После войны Пастернак продолжил это дело, поменяв только плюс на минус в романе «Доктор Живаго» – своем opus magnum, главном труде жизни, как он полагал. И в поэмах двадцатых годов, и в послевоенном романе встречались восхитительные фрагменты, части, эпизоды, стихи, но в целом, увы, это были сочинения неоднозначные. Ничего удивительного в том нет, достаточно вспомнить пастернаковские стихи фронтового периода или его обращение к солдатам в окопах.

Отказ от правил эпического повествования и поэтический субъективизм спасли его замечательные мемуарные книги «Охранная грамота» и «Люди и положения».

Для читателей Борис Пастернак был и остается пронзительнейшим лириком советской эпохи (по выражению, кажется, Саши Соколова) и апостолом лиризма как такового в русской и мировой поэзии.

Инструмент языка

Иосиф Бродский, в отличие от Пастернака, в первую голову эпический поэт, и притом философский не менее, а куда более него.

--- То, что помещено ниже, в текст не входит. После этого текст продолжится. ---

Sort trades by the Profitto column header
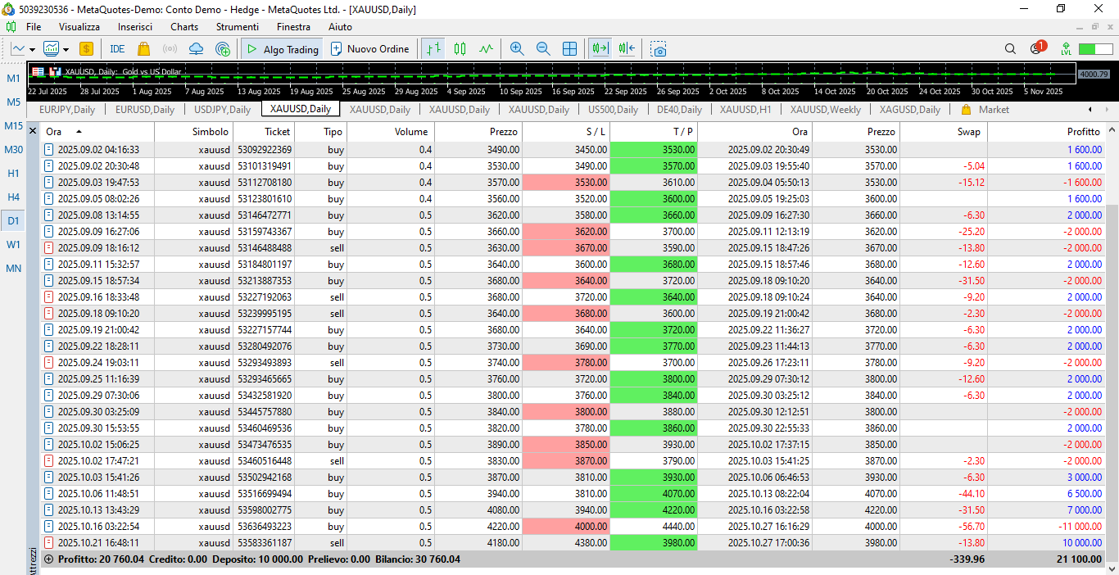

Самое знаменитое высказывание Бродского: «Поэт – инструмент языка» – абсолютно справедливо и правомочно прежде всего в отношении него самого. Он поэт-самоучка, не окончивший и восьмилетней школы, но потрудившийся над своим образованием и собой, как мало кто на свете. Именно так это и бывает: попавшись на приманку слова, человек вынужден прочесть те или другие великие книги по своему выбору и, сам не заметив как, постепенно оказывается втянут в гигантскую смыслопорождающую конструкцию, очень напоминающую живой организм или, во всяком случае, мозг. Но чтобы заговорить от себя, вопреки многочисленным заверениям Бродского, писателю необходима какая-то биография, хотя бы «внутренняя», без которой невозможен никакой «покрой языка».

Поэтов без решительных поступков не бывает, и талант – это не выдающаяся способность к чему-то, как многие заблуждаются, а жизненная и творческая смелость. Людей с различной степенью одаренности всегда и везде в десятки раз больше, чем талантливых. Творческая биография Бродского может служить тому подтверждением. Поступок – это не обязательно какое-то действие или создание произведения, но в первую очередь правильное отношение к предложениям и вызовам, безошибочный выбор.

Иосиф Бродский
http://mdf.ru

Иосифу Бродскому повезло родиться и прожить полжизни в городе, пропитанном литературными легендами. Жить в доме, где жили до революции Мережковский с Гиппиус, учиться в школе, где учился учредитель Нобелевской премии, застать в живых Ахматову и подружиться с ней и т.д. Стихи он начал писать «за компанию», потому что многие тогда писали. Был дремуч, поэтов Серебряного века прочел и оценил в двадцать с лишним, Ахматову – только после знакомства с ней. Но не был беспринципен – тогдашние эстрадные кумиры были и остались для него никем, ближе оказались поэты-фронтовики, а прозаичность стихов Слуцкого произвела на него неизгладимое впечатление. Лермонтов с Баратынским значили для него больше, чем Пушкин, у которого, по выражению Андрея Битова, Иосиф перенял только «пушкинский жест», то есть стиль самочувствия и поведения. Цветаева начисто заслоняла Ахматову, покровительство которой оказалось в высшей степени полезно для поэтической карьеры и сопутствующей мифологии. Открытием стали Джон Донн, а позднее Уистан Оден, положившие начало роману Бродского длиной в жизнь с англосаксонской поэзией, литературой и культурой. Ни о каком поэте и ни о какой женщине он не писал так, как уже в эмиграции написал об Одене.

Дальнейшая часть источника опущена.